Berdasarkan laporan operasi dan keuangan 2019 Freeport-McMoRan Inc., produksi tembaga Freeport Indonesia sepanjang periode Januari-Desember 2019 sebanyak 607 juta pounds. Jumlah tersebut anjlok 47,67 persen dari produksi tembaga 2018 sebanyak 1,16 juta pounds.
Penjualan tembaga Freeport Indonesia juga turun tajam. Sepanjang tahun lalu penjualan tembaga Freeport Indonesia hanya 667 juta pounds, turun 40,9 persen bila dibandingkan dengan penjualan 2018 sebanyak 1,13 miliar pounds.
Selain itu, harga jual rata-ratanya juga mengalami penurunan dari US$2,89 per pounds menjadi US$2,72 per pounds
Hasil serupa juga terjadi untuk komoditas emas. Produksi emas Freeport Indonesia pada 2019 tercatat sebanyak 863.000 ounces, merosot tajam sebesar 64,27 persen dari realisasi produksi pada periode yang sama tahun lalu sebanyak 2,49 juta ounces.

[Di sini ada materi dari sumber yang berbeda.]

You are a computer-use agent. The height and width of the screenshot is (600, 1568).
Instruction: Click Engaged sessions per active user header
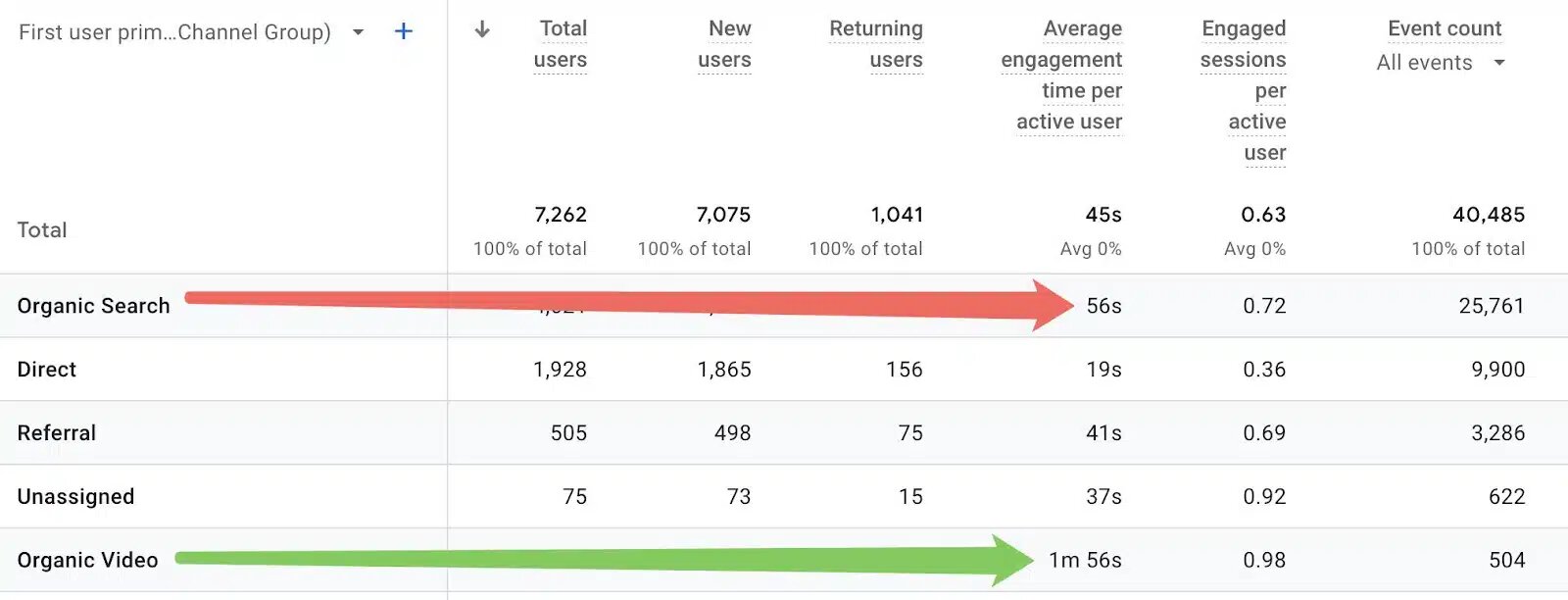(x=1244, y=90)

Penjualannya pun turun signifikan sebesar 58,87 persen dari 2,37 juta ounces menjadi 973.000 ounces sepanjang tahun lalu.
Namun, rerata harga jual emas 2019 mengalami kenaikan menjadi US$1.416 per ounce dari rerata harga jual 2018 senilai US$1.254 per ounce.
Richard memperkirakan volume penjualan konsolidasi dari Freeport Indonesia akan mendekati 750 juta pounds tembaga dan 0,8 juta ounces emas pada 2020. "Karena PTFI terus meningkat produksi dari badan bijih bawah tanahnya, produksi logam diharapkan meningkat secara signifikan pada 2021," kata Richard.